Nineteen weeks after lockdown began in the UK on 23 March and the government message has shifted from ‘stay at home’ to ‘go back to the office’. Employers are now responsible for making the workplace a safe environment, despite the fact that there is no guaranteed way to do this. There is now an obligation to resume working in offices, with employers given licence to sanction those who refuse. Many people are nervous, throughout July the virus has stubbornly refused to disappear.
The staged release from lockdown during July was designed to get the economy functioning, it was not based on evidence of safety at each stage, but on hope that the public would respond responsibly to freedom of movement and choice. The crowds on beaches proved this was misplaced. As the pandemic has revealed divergent views on risk between health experts and politicians, concern is growing about the conflict between expert recommendations based on analysis of evidence and policy decisions based on behavioural studies.
The history of contagious diseases tells us that isolation works and quarantine starves a pathogen of new hosts and victims; a period of about 40 days isolation is traditional to render the virus safe but this only works if isolation is rigorously enforced – it is useless if your ports and airports remain open. Unfortunately, policy makers driven to limit the financial damage of economic inactivity, will be tempted to compromise on rigid isolation. The degree of compromise is a reflection of robustness in the economy. It is now 133 days since UK lockdown on 23 March and the virus is not contained.
Risk is an estimation of future outcome, not always hazardous sometimes a welcome surprise, but it is always an estimate and it depends on who is making it. Scientists will assess risk based on data, or in its absence forecast modelling. Politicians on the other hand make policy decisions on future outcomes they consider desirable in relation to their public mandate to govern. While the public may take health for granted, the price of food is a bell-weather of government popularity: if the economy tanks, food prices rise and the public vote for change.

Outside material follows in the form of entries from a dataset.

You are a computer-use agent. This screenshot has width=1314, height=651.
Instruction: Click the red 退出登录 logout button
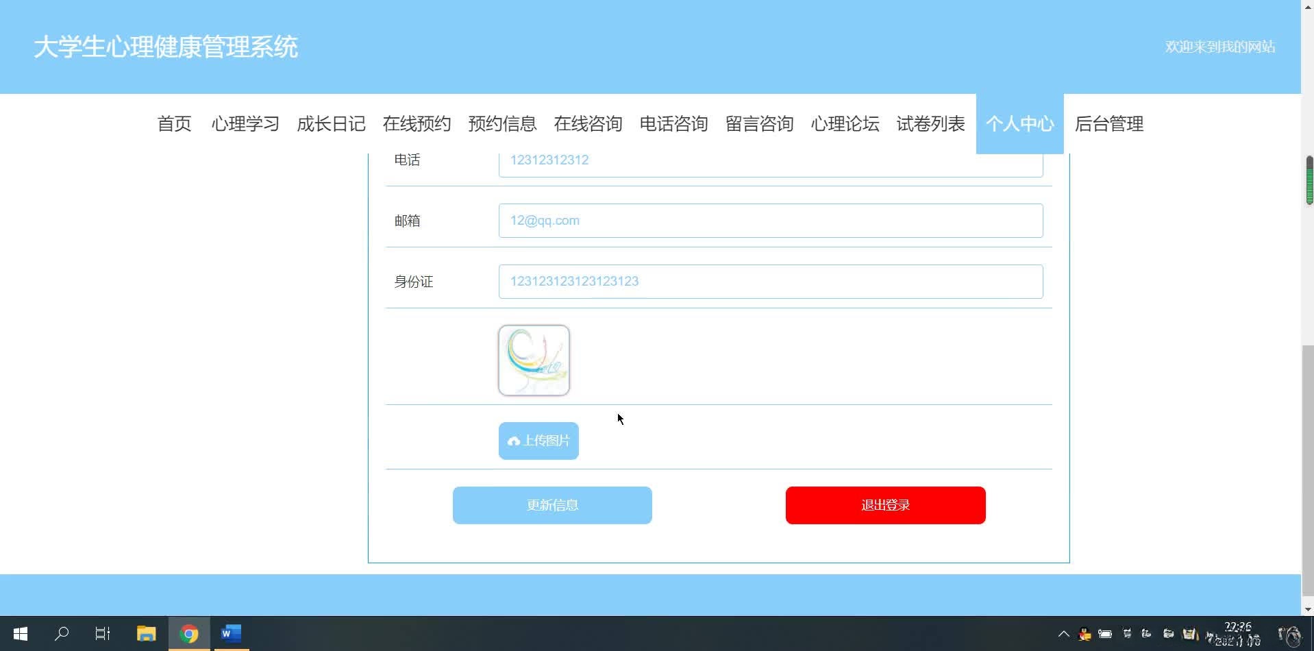(885, 505)
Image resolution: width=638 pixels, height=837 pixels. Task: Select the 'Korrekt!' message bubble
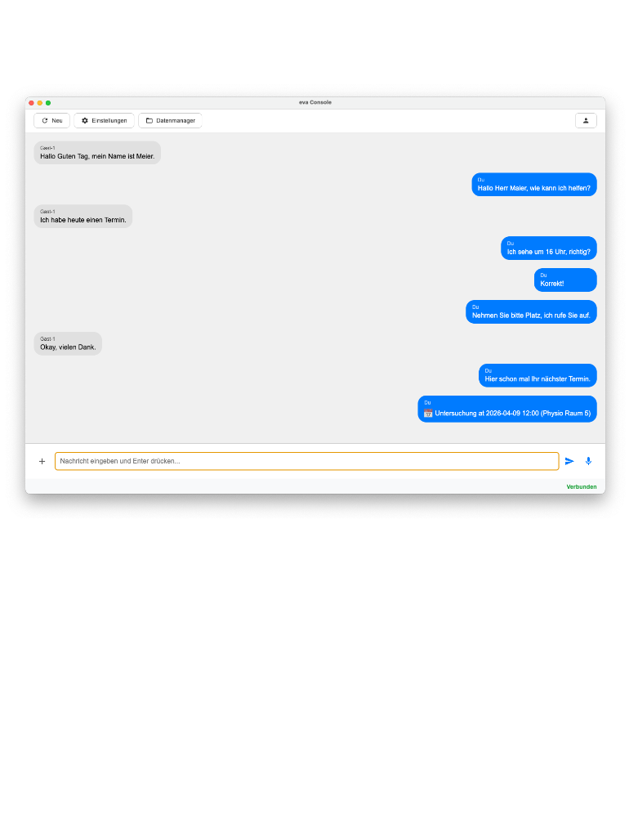565,280
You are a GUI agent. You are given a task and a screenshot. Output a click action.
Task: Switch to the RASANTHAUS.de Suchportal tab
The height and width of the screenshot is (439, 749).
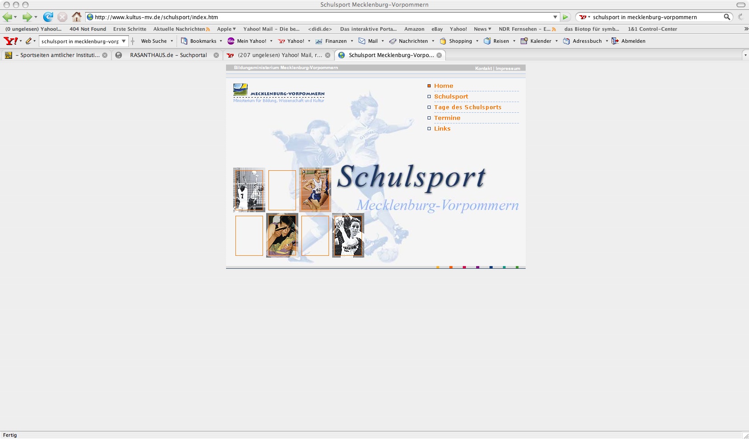pyautogui.click(x=168, y=55)
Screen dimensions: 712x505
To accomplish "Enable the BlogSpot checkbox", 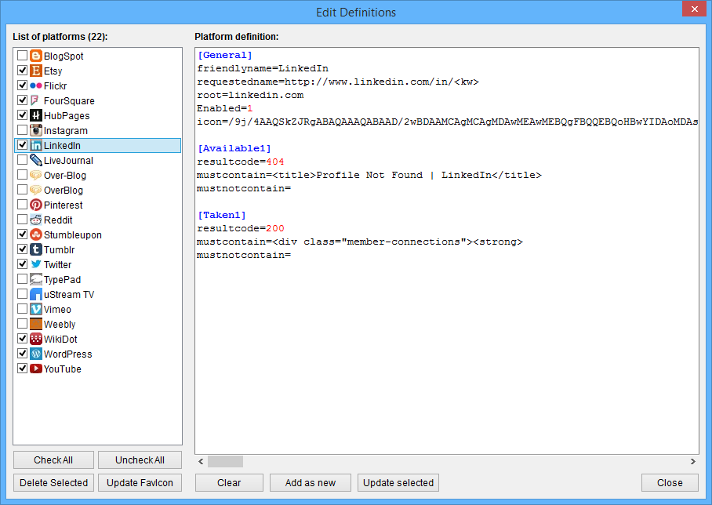I will pyautogui.click(x=22, y=56).
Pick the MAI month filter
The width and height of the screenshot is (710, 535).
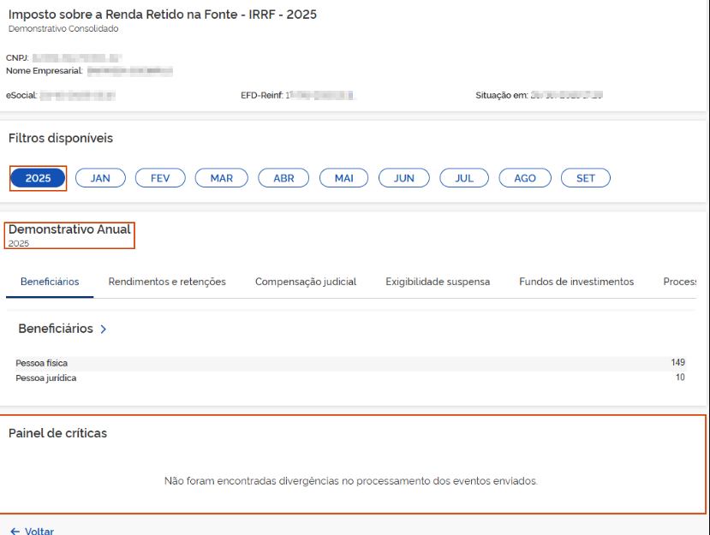[x=343, y=178]
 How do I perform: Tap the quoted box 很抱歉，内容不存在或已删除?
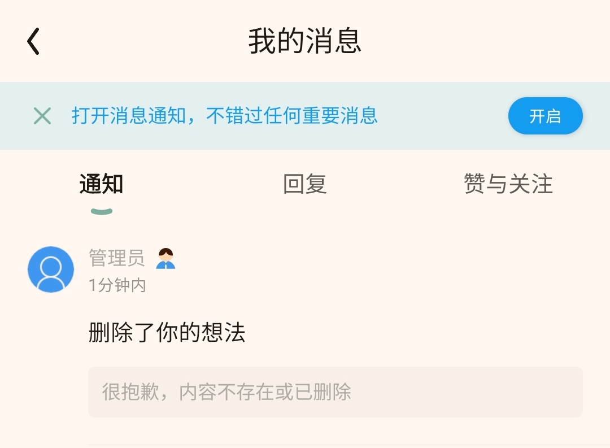pos(336,392)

While we have learnt a lot about the virus in the past 19 weeks, we have not yet learnt how to combat it effectively. It is invisible and we don’t know who is carrying it or who has immunity. Both politicians and experts are tasked with managing public expectations. The public want certainties that make sense, yet the more we learn about this virus the more variables we discover which make it a complex challenge. One thing is certain however: you cannot effectively fight a virus epidemic while at the same time trying to rescue the economy. There are hard choices ahead.